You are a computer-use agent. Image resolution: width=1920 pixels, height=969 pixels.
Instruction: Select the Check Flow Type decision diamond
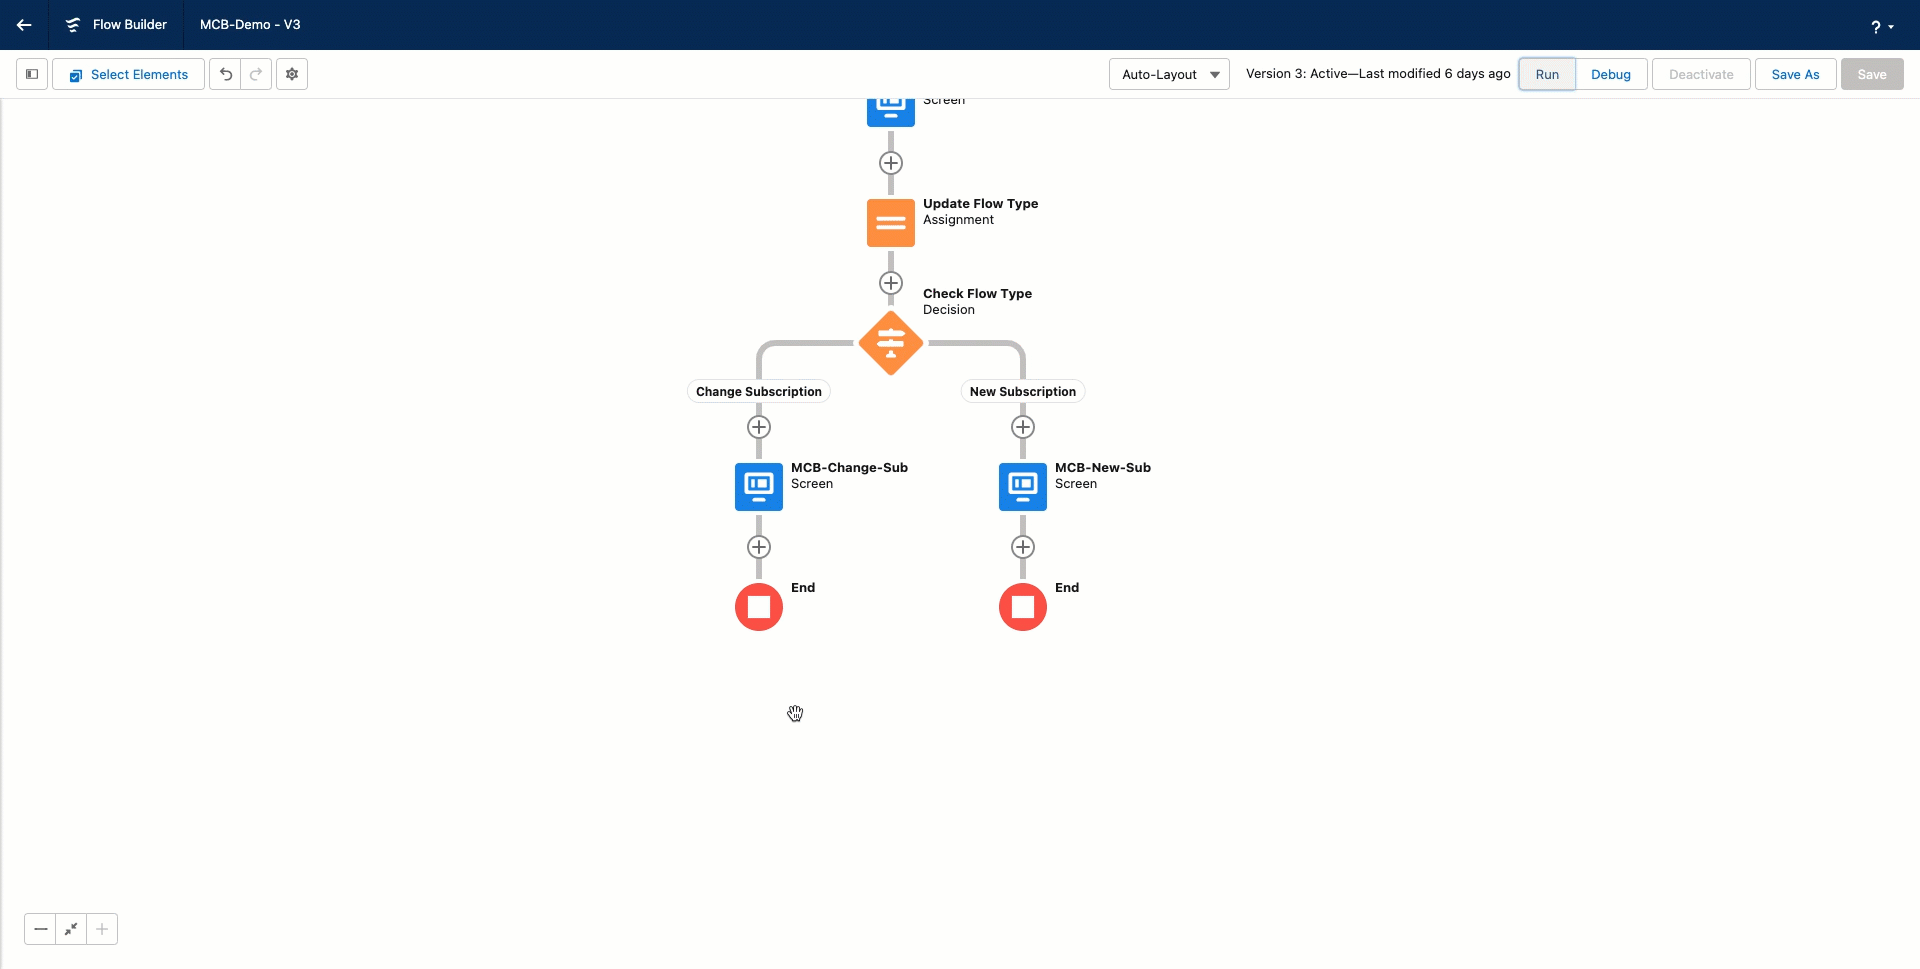890,343
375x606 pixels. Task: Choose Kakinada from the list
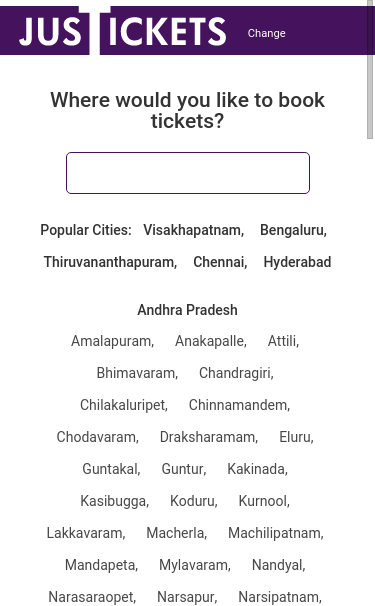257,469

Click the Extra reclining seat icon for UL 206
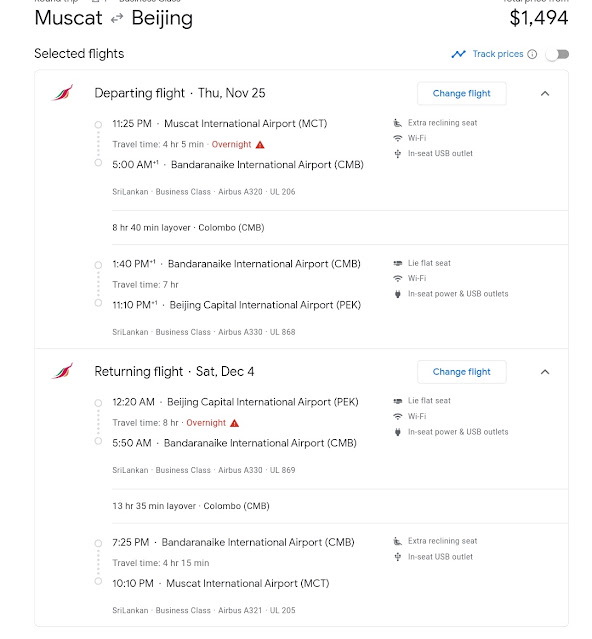[397, 123]
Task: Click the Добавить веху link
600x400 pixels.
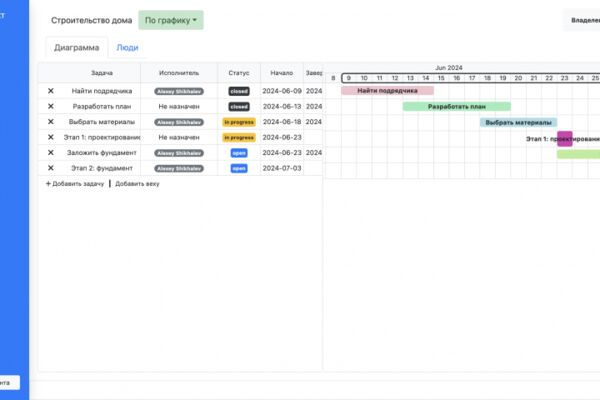Action: (x=137, y=184)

Exercise> Give the data above again in full and unchanged, skipping the pictures.

Task response>
You are a computer-use agent. Image resolution: width=1920 pixels, height=969 pixels.
Instruction: Select the Check Flow Type decision diamond
890,343
375x606 pixels. Task: Choose Kakinada from the list
257,469

Click the Extra reclining seat icon for UL 206
[397, 123]
Task: Click the Добавить веху link
600x400 pixels.
Action: (x=137, y=184)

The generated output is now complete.